Our Readers' Opinions
February 5, 2010
Parking here, there and anywhere in SVG

05.FEB.10

Editor: We have over 24,000 registered vehicles in St. Vincent and the Grenadines, so I expect that we will have many road and safety issues. However, some of these can be avoided.{{more}}

Each day, I journey to and from Kingstown via the Long Wall and Cane Garden route on my way to and from work. It is already ‘hellacious’ navigating the streets of St. Vincent, but this particular route is even more so.

From the moment I get to the corner where the Long Wall settlement begins (on my way to Kingstown), I have to attempt to see around three parked vehicles in the corner; two of these vehicles are SUVs that block your vision entirely. I cannot attempt to go around them because I will be blindly facing oncoming traffic, and this may lead to an accident.

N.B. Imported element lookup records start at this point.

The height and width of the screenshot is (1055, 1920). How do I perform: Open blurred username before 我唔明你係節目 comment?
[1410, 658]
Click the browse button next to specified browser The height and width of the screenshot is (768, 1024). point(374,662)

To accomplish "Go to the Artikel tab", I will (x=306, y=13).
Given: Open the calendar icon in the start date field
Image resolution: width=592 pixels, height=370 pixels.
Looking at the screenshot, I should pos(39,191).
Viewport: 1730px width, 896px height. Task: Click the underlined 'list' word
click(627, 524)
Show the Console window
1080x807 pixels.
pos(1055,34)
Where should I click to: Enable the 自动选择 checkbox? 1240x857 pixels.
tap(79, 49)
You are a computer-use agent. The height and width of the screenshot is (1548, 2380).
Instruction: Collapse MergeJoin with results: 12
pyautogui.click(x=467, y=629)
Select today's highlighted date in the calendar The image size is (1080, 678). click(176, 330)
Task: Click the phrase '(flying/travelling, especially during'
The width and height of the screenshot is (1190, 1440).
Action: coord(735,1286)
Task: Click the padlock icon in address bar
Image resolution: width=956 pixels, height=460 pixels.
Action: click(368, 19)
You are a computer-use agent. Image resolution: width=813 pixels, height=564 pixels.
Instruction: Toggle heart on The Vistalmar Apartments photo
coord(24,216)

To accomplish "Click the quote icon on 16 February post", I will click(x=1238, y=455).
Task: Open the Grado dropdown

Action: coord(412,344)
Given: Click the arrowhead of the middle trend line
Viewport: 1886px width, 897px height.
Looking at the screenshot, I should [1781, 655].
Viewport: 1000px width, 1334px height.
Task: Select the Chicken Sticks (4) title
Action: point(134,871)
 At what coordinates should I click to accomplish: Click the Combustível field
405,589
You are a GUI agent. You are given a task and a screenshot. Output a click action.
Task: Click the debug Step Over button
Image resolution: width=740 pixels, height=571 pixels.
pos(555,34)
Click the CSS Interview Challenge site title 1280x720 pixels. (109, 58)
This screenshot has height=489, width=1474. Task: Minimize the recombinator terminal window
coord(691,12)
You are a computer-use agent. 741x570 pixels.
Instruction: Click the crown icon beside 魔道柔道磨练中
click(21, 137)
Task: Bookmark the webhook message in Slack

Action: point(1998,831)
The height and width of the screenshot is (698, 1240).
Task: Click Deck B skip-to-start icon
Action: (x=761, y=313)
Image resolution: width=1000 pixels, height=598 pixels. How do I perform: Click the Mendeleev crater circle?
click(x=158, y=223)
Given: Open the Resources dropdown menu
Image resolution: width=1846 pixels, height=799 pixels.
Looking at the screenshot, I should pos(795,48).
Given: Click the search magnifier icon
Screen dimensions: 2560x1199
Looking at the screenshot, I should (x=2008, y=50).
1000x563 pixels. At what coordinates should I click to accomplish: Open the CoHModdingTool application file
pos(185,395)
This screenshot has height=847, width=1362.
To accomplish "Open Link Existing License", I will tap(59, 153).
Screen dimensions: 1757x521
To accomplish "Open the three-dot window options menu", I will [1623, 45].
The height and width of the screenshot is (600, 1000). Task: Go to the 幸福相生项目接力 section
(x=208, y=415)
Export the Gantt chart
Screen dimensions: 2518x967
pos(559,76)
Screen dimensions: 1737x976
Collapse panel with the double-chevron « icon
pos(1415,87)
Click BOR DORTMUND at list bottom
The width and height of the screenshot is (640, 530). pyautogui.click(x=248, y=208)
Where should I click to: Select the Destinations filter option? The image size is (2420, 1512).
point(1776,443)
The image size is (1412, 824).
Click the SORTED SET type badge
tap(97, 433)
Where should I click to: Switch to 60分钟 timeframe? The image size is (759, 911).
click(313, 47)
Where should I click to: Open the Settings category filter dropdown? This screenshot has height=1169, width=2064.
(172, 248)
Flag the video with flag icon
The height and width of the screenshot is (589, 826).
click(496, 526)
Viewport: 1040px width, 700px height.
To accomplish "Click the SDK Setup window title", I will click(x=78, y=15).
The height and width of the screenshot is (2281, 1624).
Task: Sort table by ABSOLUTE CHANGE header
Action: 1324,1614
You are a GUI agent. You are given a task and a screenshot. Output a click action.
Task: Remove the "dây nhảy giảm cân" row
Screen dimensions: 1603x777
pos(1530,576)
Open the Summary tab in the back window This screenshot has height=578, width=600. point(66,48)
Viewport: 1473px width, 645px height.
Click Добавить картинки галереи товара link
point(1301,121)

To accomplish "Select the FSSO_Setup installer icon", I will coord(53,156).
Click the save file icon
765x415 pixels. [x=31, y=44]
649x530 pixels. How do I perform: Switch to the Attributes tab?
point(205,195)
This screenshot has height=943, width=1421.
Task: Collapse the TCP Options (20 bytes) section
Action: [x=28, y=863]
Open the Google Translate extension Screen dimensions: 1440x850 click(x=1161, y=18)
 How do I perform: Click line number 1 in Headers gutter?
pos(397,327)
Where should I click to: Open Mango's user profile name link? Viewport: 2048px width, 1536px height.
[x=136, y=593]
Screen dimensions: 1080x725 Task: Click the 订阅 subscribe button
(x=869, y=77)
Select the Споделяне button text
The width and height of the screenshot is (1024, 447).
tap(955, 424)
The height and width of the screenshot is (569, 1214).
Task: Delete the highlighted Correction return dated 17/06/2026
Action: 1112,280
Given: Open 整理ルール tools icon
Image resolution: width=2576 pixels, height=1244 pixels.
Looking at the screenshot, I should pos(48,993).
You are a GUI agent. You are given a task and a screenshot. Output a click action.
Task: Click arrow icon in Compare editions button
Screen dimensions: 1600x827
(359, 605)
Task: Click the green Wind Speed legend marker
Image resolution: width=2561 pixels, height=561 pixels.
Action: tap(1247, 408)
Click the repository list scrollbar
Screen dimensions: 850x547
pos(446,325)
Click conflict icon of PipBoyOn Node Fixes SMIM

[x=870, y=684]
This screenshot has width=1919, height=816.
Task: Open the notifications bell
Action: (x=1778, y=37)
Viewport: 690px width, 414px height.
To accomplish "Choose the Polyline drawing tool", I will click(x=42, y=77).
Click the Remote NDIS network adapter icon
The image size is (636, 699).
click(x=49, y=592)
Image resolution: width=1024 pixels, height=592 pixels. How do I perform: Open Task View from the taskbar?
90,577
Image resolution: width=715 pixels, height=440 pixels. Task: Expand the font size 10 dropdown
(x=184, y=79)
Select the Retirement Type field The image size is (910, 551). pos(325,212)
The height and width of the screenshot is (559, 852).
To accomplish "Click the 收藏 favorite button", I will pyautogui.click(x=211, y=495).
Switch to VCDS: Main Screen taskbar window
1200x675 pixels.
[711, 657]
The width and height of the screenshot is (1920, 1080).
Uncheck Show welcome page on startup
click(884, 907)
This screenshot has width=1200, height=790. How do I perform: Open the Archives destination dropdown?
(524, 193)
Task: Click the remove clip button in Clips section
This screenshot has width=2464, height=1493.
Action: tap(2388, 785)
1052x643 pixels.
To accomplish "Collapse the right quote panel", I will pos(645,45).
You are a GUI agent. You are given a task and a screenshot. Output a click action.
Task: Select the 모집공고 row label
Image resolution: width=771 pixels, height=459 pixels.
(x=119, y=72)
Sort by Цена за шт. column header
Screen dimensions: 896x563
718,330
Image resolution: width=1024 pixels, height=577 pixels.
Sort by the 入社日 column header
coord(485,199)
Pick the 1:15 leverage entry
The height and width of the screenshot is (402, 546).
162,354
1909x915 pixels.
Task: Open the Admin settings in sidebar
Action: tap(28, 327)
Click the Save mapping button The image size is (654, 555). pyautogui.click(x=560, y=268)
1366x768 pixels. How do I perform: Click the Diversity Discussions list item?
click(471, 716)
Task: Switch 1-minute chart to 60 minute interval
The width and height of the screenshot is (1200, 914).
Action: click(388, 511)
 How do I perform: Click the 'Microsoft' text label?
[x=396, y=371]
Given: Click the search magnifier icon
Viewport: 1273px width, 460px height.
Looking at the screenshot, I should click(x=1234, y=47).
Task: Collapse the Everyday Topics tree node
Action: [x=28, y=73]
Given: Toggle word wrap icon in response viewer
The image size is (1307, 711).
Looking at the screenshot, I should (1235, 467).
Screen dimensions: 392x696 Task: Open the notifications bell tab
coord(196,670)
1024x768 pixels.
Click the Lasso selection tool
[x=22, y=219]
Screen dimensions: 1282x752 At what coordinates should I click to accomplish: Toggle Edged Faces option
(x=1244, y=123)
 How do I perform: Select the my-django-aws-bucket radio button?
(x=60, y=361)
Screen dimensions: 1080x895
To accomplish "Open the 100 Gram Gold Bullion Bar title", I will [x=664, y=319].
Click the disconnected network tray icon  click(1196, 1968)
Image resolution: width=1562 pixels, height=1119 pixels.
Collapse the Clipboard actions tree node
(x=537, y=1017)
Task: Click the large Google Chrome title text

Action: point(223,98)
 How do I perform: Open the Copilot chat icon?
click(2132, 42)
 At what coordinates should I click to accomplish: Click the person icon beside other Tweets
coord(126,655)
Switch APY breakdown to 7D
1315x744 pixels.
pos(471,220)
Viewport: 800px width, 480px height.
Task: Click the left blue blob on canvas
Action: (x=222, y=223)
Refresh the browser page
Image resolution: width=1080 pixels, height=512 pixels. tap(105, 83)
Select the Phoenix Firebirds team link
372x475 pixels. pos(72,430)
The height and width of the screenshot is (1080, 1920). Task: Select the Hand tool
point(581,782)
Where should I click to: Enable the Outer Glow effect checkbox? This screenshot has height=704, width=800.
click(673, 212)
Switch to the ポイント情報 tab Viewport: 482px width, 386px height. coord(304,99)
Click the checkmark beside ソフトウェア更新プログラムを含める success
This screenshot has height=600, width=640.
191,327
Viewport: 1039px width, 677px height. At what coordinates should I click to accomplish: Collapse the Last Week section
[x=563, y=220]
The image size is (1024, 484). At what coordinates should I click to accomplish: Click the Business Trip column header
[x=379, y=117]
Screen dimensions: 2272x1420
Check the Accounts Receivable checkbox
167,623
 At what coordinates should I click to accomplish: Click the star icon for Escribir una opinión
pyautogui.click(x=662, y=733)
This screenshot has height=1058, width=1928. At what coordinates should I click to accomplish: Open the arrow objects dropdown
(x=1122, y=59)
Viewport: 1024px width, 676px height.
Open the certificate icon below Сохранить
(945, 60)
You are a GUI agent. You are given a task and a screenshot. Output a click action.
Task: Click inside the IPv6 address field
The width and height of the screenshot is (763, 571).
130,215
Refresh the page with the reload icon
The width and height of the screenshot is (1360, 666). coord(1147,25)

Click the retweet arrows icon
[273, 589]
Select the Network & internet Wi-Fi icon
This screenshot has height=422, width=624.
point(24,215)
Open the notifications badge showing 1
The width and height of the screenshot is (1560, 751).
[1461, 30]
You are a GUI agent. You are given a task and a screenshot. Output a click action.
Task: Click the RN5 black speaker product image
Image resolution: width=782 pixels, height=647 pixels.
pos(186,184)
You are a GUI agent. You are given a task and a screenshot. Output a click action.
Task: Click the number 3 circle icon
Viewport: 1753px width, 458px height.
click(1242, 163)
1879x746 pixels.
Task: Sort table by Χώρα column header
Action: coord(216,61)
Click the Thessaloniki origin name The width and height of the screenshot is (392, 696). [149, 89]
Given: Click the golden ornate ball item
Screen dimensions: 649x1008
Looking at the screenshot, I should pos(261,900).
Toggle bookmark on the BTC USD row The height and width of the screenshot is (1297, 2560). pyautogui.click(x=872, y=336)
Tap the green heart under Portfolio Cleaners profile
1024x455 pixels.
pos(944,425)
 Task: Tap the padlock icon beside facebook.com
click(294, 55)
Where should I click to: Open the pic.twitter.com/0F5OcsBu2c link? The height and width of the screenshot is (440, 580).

Less than 3 yards on, there is obstruction on the other side of the road; another row of four or five vehicles (one of these is a septic truck) parked on the road and runs into another corner. So as quickly as I clear first hurdle I encounter another. Is this fair to motorists? Where is the Road Traffic Division when you need them? How can we allow people to park around corners and in corners with impunity? How can this be acceptable when this is one of the main arteries of traffic to and from Kingstown?

As a motorist, I have to deal with other motorists who are not schooled properly in road traffic rules and regulations, but to have to deal with vehicles parked on the street in blind corners on narrow roads with heavy traffic is totally unreasonable and intolerable. The Long Wall/ Cane Garden route is not a private driveway.

I have seen motorists who are sick and fed up and some who are just road hogs bully their way through this maze by ignoring the oncoming traffic (regardless if the obstacles are on their side) to continue their journey. I am amazed that we do not have more accidents in this area. I am appealing to the Road Traffic Division of the Royal St. Vincent and the Grenadines Police Force to look into this problem.